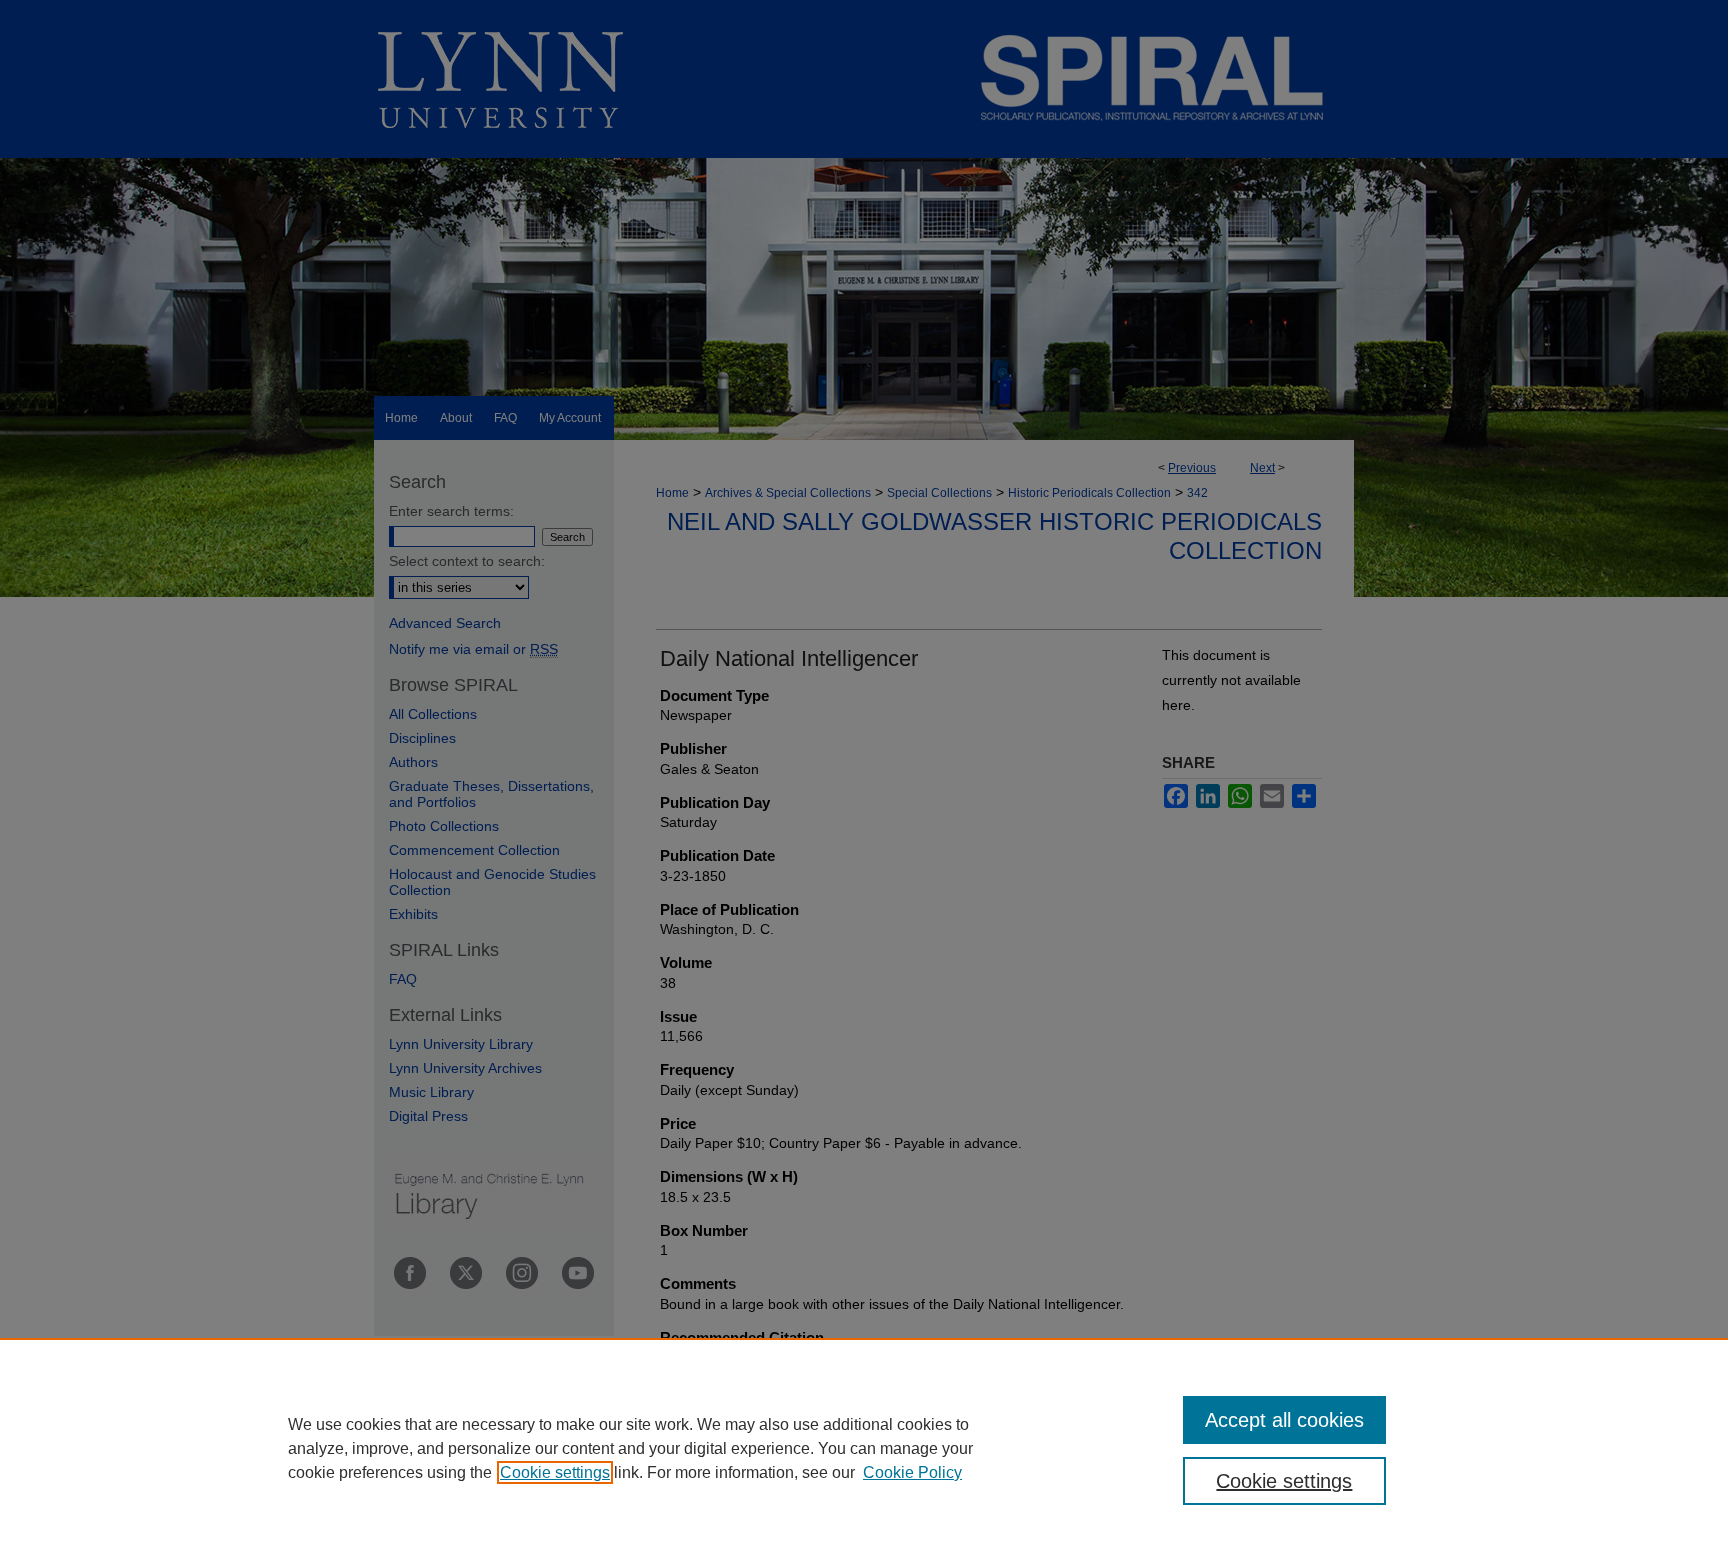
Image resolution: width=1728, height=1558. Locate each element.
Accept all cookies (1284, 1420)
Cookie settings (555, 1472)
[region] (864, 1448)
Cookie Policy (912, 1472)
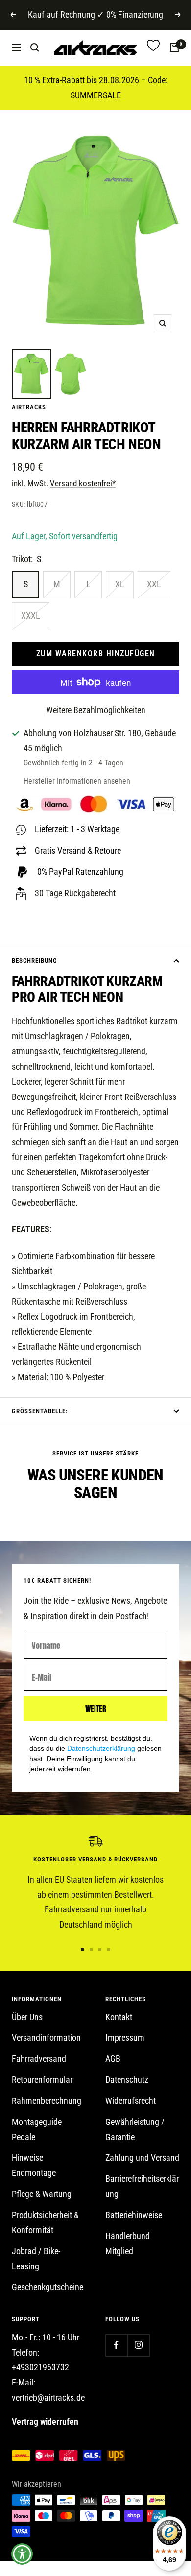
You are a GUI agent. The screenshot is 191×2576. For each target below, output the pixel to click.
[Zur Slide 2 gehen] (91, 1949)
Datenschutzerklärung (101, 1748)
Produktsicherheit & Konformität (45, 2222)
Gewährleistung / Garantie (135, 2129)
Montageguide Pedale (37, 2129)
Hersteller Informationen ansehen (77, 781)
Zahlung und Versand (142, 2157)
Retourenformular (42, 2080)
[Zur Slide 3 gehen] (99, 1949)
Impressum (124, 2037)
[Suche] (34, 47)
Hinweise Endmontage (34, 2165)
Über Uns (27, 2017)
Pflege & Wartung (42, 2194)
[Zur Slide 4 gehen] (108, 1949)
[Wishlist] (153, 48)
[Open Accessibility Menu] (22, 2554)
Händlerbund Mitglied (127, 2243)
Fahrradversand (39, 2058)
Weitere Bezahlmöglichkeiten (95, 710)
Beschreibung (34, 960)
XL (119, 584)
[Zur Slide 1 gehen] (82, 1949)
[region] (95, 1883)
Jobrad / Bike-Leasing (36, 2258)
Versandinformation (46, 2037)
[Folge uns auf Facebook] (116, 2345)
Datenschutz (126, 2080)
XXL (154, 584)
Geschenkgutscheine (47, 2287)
==
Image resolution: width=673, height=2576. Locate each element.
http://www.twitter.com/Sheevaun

What is required
Extract exactly and only the lines above from the line containing "Retourenformular (42, 2080)" through the line containing "Geschenkgutscheine (47, 2287)", both end lines included.

Answer section
Retourenformular (42, 2080)
[Zur Slide 3 gehen] (99, 1949)
Impressum (124, 2037)
[Suche] (34, 47)
Hinweise Endmontage (34, 2165)
Über Uns (27, 2017)
Pflege & Wartung (42, 2194)
[Zur Slide 4 gehen] (108, 1949)
[Wishlist] (153, 48)
[Open Accessibility Menu] (22, 2554)
Händlerbund Mitglied (127, 2243)
Fahrradversand (39, 2058)
Weitere Bezahlmöglichkeiten (95, 710)
Beschreibung (34, 960)
XL (119, 584)
[Zur Slide 1 gehen] (82, 1949)
[region] (95, 1883)
Jobrad / Bike-Leasing (36, 2258)
Versandinformation (46, 2037)
[Folge uns auf Facebook] (116, 2345)
Datenschutz (126, 2080)
XXL (154, 584)
Geschenkgutscheine (47, 2287)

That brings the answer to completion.